Aim of the task =
Every entry that follows is to be duplicated exactly.

Dataset items:
····················

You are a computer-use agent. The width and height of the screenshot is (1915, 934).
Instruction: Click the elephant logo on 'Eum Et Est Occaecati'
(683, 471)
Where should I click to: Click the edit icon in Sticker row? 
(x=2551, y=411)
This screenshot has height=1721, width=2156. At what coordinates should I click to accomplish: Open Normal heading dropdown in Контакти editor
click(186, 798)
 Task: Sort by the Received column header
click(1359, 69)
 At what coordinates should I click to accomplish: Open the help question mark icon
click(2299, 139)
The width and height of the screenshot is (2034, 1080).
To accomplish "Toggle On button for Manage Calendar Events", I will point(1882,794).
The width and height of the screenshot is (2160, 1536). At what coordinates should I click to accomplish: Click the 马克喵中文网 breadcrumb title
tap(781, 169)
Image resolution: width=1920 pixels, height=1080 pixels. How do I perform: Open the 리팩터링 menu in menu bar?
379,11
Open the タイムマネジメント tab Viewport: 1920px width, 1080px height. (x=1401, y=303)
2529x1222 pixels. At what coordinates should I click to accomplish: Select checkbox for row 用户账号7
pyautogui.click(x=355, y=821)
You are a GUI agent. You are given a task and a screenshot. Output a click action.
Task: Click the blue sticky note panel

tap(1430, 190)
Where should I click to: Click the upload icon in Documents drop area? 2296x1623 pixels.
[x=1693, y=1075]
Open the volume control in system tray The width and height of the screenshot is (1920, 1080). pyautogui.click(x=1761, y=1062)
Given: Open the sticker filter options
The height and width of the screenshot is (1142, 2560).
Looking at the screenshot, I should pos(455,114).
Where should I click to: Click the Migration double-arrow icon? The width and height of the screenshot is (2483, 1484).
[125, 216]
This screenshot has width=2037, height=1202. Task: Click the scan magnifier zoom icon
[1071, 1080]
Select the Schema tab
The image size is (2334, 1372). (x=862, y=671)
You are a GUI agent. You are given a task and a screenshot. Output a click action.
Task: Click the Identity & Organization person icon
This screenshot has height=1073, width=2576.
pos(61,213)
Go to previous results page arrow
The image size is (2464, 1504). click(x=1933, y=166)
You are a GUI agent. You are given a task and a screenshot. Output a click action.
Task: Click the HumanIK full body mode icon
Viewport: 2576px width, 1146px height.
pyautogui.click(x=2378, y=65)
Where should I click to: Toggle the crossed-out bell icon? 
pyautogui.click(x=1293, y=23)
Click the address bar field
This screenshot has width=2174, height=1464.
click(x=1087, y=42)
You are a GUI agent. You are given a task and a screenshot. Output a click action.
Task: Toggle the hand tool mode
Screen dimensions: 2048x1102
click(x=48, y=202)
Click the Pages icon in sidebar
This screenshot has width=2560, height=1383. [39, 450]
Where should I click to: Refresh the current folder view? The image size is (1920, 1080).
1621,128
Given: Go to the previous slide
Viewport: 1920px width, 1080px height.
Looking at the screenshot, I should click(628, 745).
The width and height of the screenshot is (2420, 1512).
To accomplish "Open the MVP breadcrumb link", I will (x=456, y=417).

····················

Result of the task =
You are a computer-use agent. The width and height of the screenshot is (1915, 934).
Instruction: Click the elephant logo on 'Eum Et Est Occaecati'
(683, 471)
Where should I click to: Click the edit icon in Sticker row? 
(x=2551, y=411)
This screenshot has height=1721, width=2156. At what coordinates should I click to accomplish: Open Normal heading dropdown in Контакти editor
click(186, 798)
 Task: Sort by the Received column header
click(1359, 69)
 At what coordinates should I click to accomplish: Open the help question mark icon
click(2299, 139)
The width and height of the screenshot is (2034, 1080).
To accomplish "Toggle On button for Manage Calendar Events", I will point(1882,794).
The width and height of the screenshot is (2160, 1536). At what coordinates should I click to accomplish: Click the 马克喵中文网 breadcrumb title
tap(781, 169)
Image resolution: width=1920 pixels, height=1080 pixels. How do I perform: Open the 리팩터링 menu in menu bar?
379,11
Open the タイムマネジメント tab Viewport: 1920px width, 1080px height. (x=1401, y=303)
2529x1222 pixels. At what coordinates should I click to accomplish: Select checkbox for row 用户账号7
pyautogui.click(x=355, y=821)
You are a GUI agent. You are given a task and a screenshot. Output a click action.
Task: Click the blue sticky note panel

tap(1430, 190)
Where should I click to: Click the upload icon in Documents drop area? 2296x1623 pixels.
[x=1693, y=1075]
Open the volume control in system tray The width and height of the screenshot is (1920, 1080). pyautogui.click(x=1761, y=1062)
Given: Open the sticker filter options
The height and width of the screenshot is (1142, 2560).
Looking at the screenshot, I should pos(455,114).
Where should I click to: Click the Migration double-arrow icon? The width and height of the screenshot is (2483, 1484).
[125, 216]
This screenshot has width=2037, height=1202. Task: Click the scan magnifier zoom icon
[1071, 1080]
Select the Schema tab
The image size is (2334, 1372). (x=862, y=671)
You are a GUI agent. You are given a task and a screenshot. Output a click action.
Task: Click the Identity & Organization person icon
This screenshot has height=1073, width=2576.
pos(61,213)
Go to previous results page arrow
The image size is (2464, 1504). click(x=1933, y=166)
You are a GUI agent. You are given a task and a screenshot. Output a click action.
Task: Click the HumanIK full body mode icon
Viewport: 2576px width, 1146px height.
pyautogui.click(x=2378, y=65)
Where should I click to: Toggle the crossed-out bell icon? 
pyautogui.click(x=1293, y=23)
Click the address bar field
This screenshot has width=2174, height=1464.
click(x=1087, y=42)
You are a GUI agent. You are given a task and a screenshot. Output a click action.
Task: Toggle the hand tool mode
Screen dimensions: 2048x1102
click(x=48, y=202)
Click the Pages icon in sidebar
This screenshot has width=2560, height=1383. [39, 450]
Where should I click to: Refresh the current folder view? The image size is (1920, 1080).
1621,128
Given: Go to the previous slide
Viewport: 1920px width, 1080px height.
Looking at the screenshot, I should click(628, 745).
The width and height of the screenshot is (2420, 1512).
To accomplish "Open the MVP breadcrumb link", I will (x=456, y=417).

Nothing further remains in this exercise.